Concurrent with these respiratory issues, the patient's hepatic symptoms also worsened. She experienced persistent right upper quadrant pain and developed jaundice, which was more pronounced than during her previous assessments. Laboratory tests revealed a further elevation of her bilirubin levels to 3.5 mg/dL, alongside increased liver enzymes, suggestive of further hepatic compromise. Her complete blood count showed a mild anemia with a hemoglobin level of 9.8 g/dL, contributing to her ongoing fatigue and weakness.
These changes in her clinical status necessitated a reassessment of her treatment plan. The oncology team considered the potential for additional interventional procedures, such as a repeat thoracentesis to address the pleural effusion and possibly an ERCP to alleviate the biliary obstruction. The multidisciplinary team also discussed the need for supportive care measures, including pain management and nutritional support, to improve her comfort and quality of life. This evolving scenario required careful monitoring and adjustment of her therapeutic strategy to manage her complex symptoms effectively and address any new complications that might arise.
Section 5
Change in Patient Status:
Despite the initial stabilization of her respiratory status with supplemental oxygen, the patient's condition continued to decline. Over the following days, she developed new symptoms, including fever and increased production of purulent sputum, raising concerns for a possible superimposed infection such as pneumonia. Her temperature spiked to 101.8°F, and her white blood cell count increased to 14,000/mm³, with a left shift noted, indicating an inflammatory response. Blood cultures and sputum cultures were obtained to identify any bacterial presence, and broad-spectrum antibiotics were promptly initiated while awaiting results.
Simultaneously, her liver function tests revealed further deterioration. Her bilirubin levels rose to 4.8 mg/dL, with a significant increase in her AST and ALT levels, suggesting worsening hepatic function potentially exacerbated by the chemotherapy regimen. Concerns about drug-induced liver injury led to a temporary hold on her current chemotherapy, with plans to consult hepatology for further evaluation and management. The team also considered imaging studies such as an abdominal ultrasound to assess for any new hepatic lesions or biliary dilation that might explain her worsening jaundice and pain.
These developments required the multidisciplinary team to revisit her care plan, prioritizing the management of her infectious process and liver dysfunction.
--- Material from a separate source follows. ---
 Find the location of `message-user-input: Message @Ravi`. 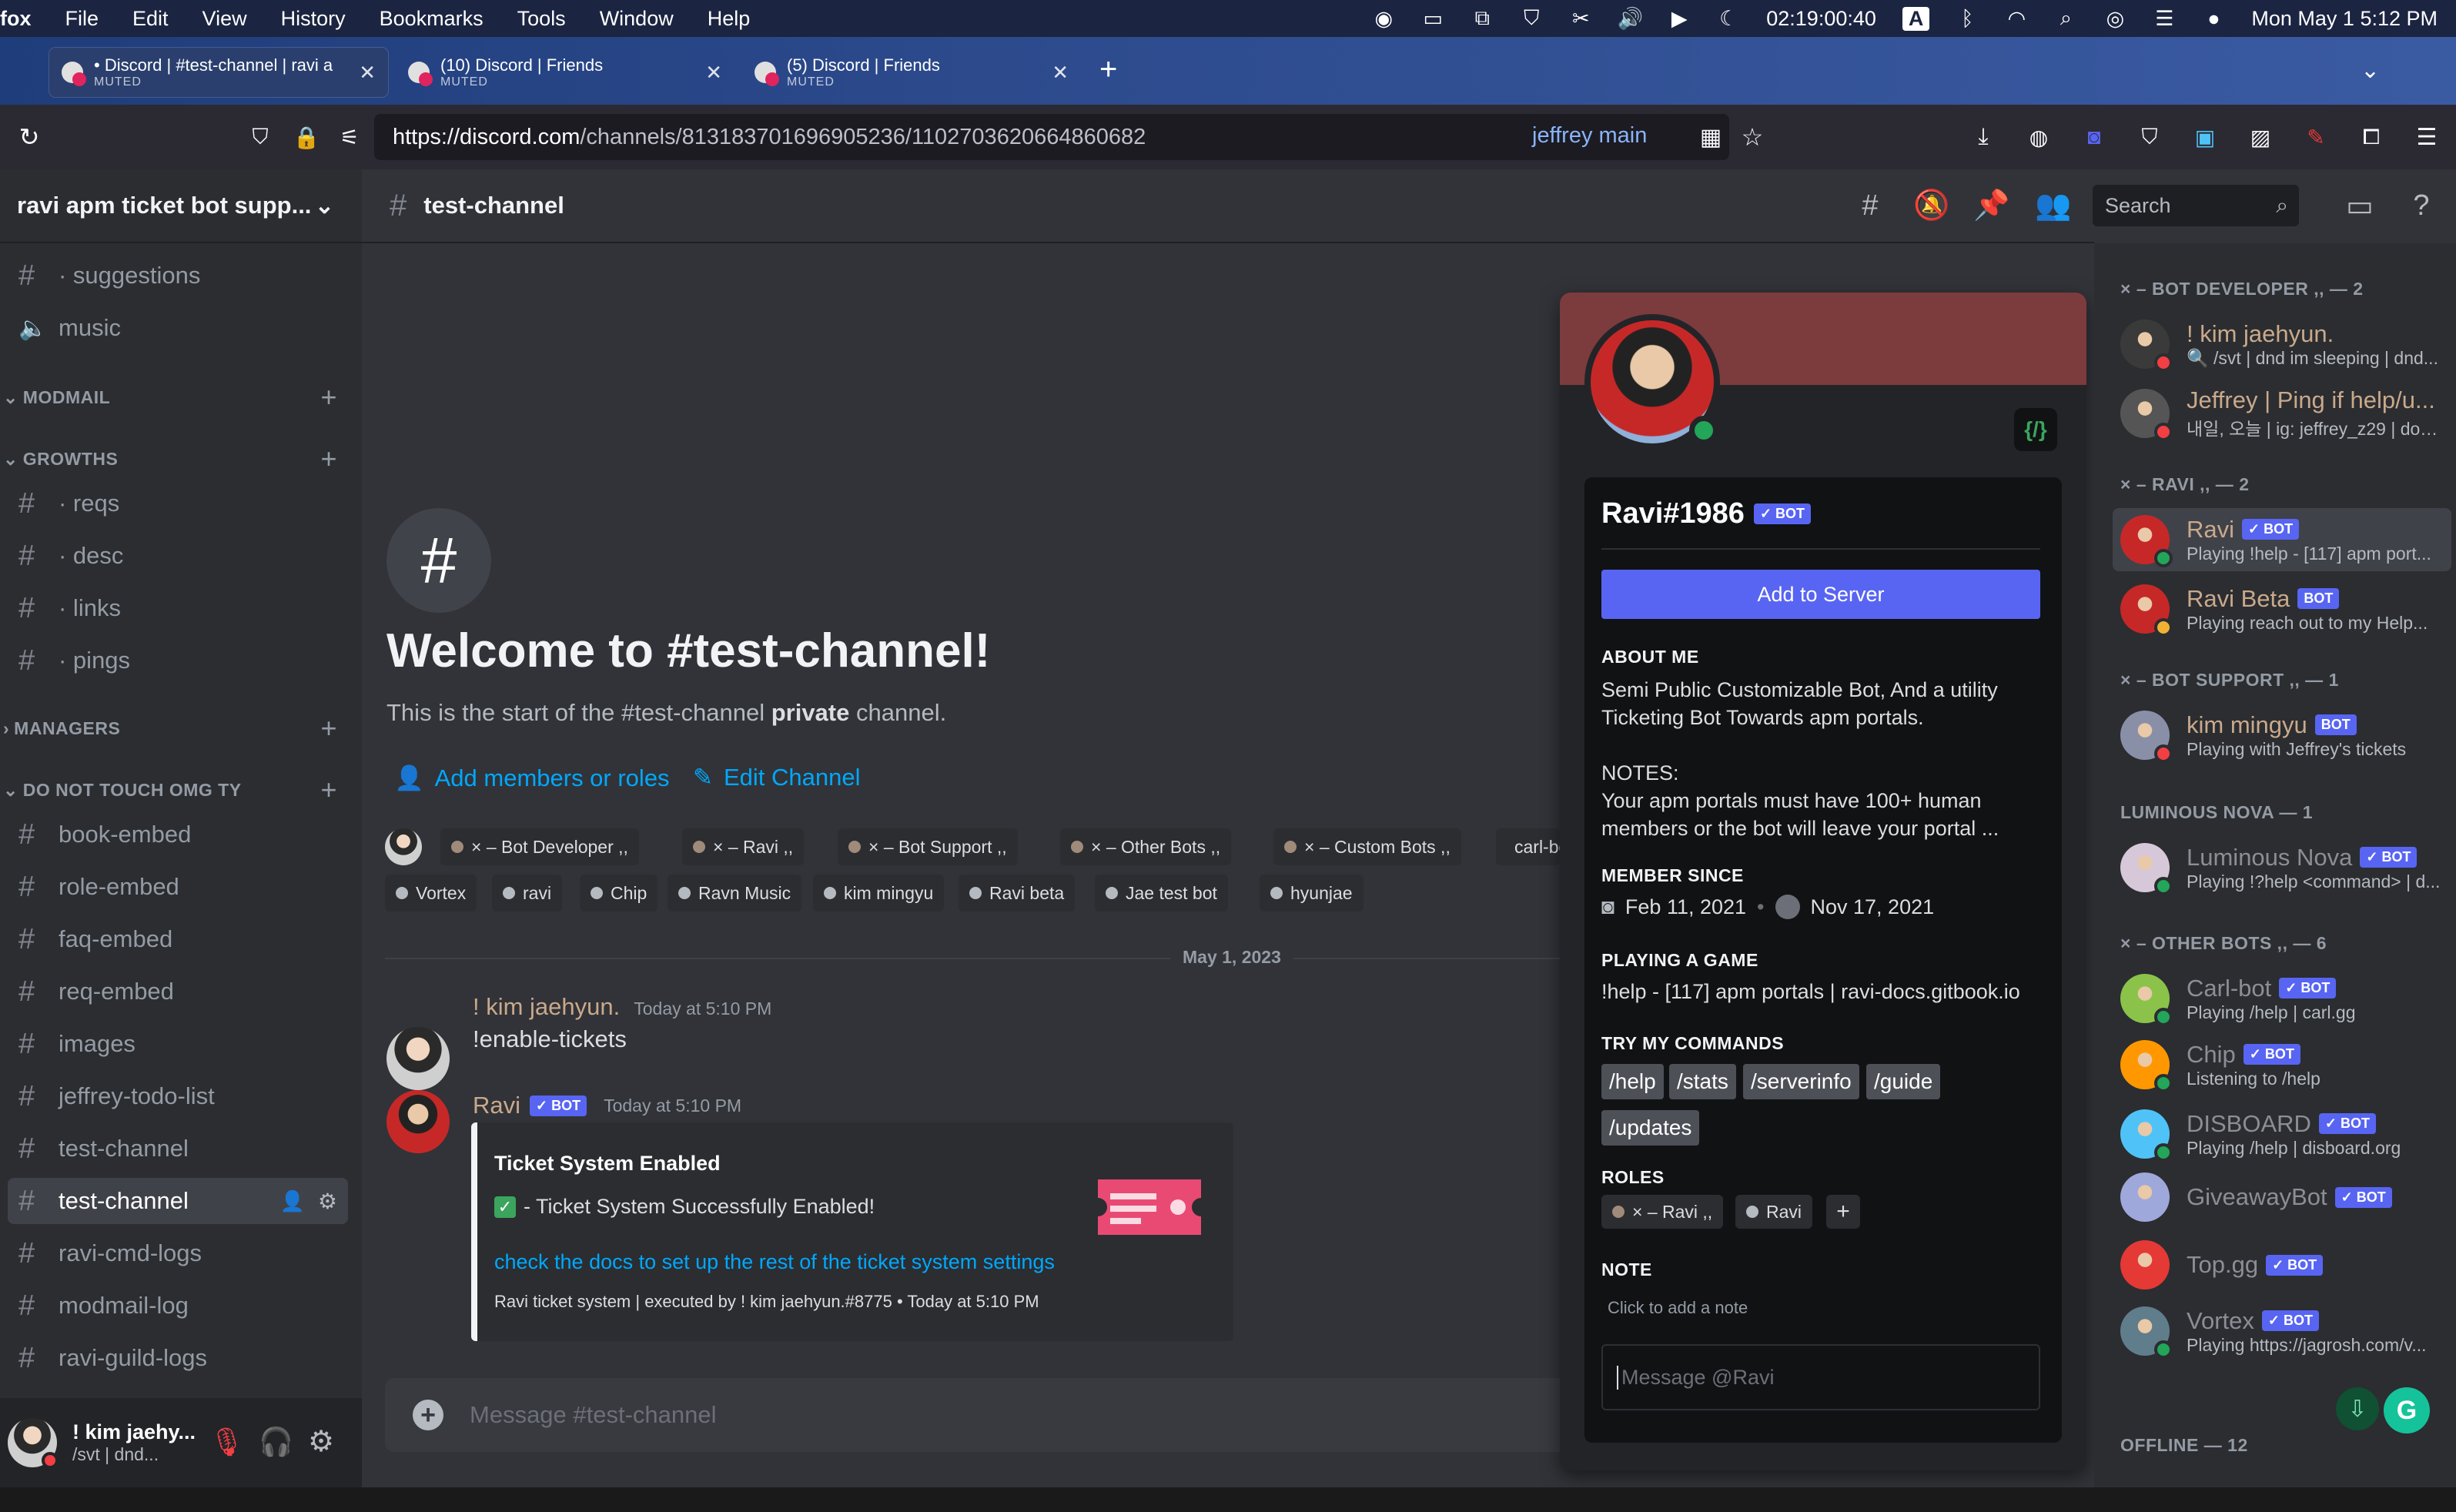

The oncologist and hepatologist collaborated to develop a modified treatment approach, balancing the need to address her cancer progression with the imperative to stabilize her acute clinical issues. The team also emphasized the importance of supportive care, including optimizing her nutrition and hydration status, to bolster her recovery and prepare her for any necessary adjustments to her cancer therapy moving forward.